*** SUPPLIED DATA Section Begins ***
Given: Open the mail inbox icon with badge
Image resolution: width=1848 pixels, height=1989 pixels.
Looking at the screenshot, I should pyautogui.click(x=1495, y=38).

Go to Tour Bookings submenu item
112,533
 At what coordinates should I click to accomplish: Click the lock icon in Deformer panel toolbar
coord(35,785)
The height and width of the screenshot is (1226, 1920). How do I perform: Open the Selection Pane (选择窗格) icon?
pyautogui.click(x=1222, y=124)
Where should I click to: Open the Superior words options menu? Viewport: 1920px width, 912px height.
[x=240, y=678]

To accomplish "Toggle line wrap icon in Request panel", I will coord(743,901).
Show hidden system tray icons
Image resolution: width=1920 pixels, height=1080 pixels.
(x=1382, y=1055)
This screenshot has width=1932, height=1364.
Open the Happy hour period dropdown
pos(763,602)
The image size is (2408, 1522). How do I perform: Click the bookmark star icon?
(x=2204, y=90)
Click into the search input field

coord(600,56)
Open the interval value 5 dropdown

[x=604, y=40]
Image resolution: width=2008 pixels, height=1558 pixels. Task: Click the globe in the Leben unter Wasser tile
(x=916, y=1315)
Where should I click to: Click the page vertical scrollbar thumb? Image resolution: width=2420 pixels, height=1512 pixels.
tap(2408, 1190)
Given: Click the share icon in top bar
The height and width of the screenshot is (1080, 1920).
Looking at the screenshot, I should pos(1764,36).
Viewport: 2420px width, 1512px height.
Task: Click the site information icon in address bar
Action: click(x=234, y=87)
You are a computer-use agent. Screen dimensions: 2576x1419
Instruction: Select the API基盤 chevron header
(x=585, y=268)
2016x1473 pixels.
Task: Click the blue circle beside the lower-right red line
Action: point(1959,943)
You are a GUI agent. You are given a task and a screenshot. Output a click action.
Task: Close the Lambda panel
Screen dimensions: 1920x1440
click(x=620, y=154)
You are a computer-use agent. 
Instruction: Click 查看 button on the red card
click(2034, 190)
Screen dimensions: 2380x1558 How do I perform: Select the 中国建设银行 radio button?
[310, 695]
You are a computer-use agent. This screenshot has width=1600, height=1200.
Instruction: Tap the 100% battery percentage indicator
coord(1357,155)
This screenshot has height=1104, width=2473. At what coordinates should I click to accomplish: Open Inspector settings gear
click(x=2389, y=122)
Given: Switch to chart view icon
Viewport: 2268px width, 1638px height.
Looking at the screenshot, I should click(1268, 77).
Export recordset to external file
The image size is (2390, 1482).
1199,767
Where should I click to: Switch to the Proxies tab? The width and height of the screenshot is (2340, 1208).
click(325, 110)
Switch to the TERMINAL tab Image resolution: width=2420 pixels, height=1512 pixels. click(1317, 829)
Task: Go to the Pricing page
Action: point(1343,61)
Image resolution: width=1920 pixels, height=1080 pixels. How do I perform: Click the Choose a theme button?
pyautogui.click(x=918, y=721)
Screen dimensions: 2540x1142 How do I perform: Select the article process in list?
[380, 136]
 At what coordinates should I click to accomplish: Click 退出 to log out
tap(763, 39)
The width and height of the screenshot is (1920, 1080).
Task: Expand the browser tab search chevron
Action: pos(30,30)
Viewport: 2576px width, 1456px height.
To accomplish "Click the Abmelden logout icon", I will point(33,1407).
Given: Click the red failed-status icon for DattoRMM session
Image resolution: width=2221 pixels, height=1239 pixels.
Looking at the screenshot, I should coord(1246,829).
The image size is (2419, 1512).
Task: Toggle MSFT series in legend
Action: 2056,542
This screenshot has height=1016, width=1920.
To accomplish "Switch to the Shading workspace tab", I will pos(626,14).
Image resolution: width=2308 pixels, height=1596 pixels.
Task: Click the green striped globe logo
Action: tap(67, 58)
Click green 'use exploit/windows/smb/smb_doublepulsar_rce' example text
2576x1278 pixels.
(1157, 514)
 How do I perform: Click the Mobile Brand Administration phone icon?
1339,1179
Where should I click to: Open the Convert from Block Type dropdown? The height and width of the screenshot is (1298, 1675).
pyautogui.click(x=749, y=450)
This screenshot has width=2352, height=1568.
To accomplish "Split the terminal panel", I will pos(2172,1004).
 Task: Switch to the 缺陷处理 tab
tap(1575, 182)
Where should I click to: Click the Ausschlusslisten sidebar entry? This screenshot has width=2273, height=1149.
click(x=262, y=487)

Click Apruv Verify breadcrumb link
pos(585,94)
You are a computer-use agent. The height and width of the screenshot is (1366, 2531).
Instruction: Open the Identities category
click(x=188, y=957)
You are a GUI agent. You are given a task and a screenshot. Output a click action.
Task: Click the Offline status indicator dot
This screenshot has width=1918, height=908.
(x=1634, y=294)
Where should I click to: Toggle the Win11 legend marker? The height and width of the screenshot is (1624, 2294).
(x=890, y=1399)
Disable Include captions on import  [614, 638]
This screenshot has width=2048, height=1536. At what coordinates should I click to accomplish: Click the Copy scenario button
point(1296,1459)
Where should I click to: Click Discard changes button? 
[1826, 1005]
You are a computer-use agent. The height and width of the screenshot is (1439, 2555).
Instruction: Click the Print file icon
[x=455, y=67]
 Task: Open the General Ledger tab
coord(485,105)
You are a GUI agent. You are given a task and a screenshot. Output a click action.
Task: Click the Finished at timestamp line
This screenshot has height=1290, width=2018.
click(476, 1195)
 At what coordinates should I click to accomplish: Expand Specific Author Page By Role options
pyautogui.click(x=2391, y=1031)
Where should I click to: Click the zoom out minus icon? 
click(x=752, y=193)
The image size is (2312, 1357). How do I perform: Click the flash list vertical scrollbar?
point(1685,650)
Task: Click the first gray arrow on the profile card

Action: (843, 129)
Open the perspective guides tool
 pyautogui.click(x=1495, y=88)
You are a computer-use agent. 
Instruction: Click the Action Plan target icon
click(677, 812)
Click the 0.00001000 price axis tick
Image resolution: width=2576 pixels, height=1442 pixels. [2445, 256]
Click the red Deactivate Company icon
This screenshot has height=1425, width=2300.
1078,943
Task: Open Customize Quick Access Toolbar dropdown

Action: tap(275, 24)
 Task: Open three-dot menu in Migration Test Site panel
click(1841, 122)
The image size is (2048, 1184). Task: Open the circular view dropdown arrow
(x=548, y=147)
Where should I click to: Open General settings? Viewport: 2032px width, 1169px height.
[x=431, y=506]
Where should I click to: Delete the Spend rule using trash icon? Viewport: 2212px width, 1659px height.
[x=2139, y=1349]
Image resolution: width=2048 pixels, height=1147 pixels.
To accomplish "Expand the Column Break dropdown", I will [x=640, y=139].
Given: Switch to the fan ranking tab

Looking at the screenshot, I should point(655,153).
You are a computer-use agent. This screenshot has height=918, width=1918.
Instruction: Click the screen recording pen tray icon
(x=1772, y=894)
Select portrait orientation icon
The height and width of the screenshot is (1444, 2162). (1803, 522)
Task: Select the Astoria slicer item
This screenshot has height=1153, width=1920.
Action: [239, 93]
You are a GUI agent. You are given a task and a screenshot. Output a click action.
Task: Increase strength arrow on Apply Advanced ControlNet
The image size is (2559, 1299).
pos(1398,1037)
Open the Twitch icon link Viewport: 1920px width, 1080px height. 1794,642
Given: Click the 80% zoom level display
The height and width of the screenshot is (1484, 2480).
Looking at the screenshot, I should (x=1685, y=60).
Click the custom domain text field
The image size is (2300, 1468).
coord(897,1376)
*** SUPPLIED DATA Section Ends ***
**EXERCISE GOAL:**
Scan the listing and copy every line where the string "status" shows up.

**WRITTEN SOLUTION:**
Given: Click the red failed-status icon for DattoRMM session
Task: Click the Offline status indicator dot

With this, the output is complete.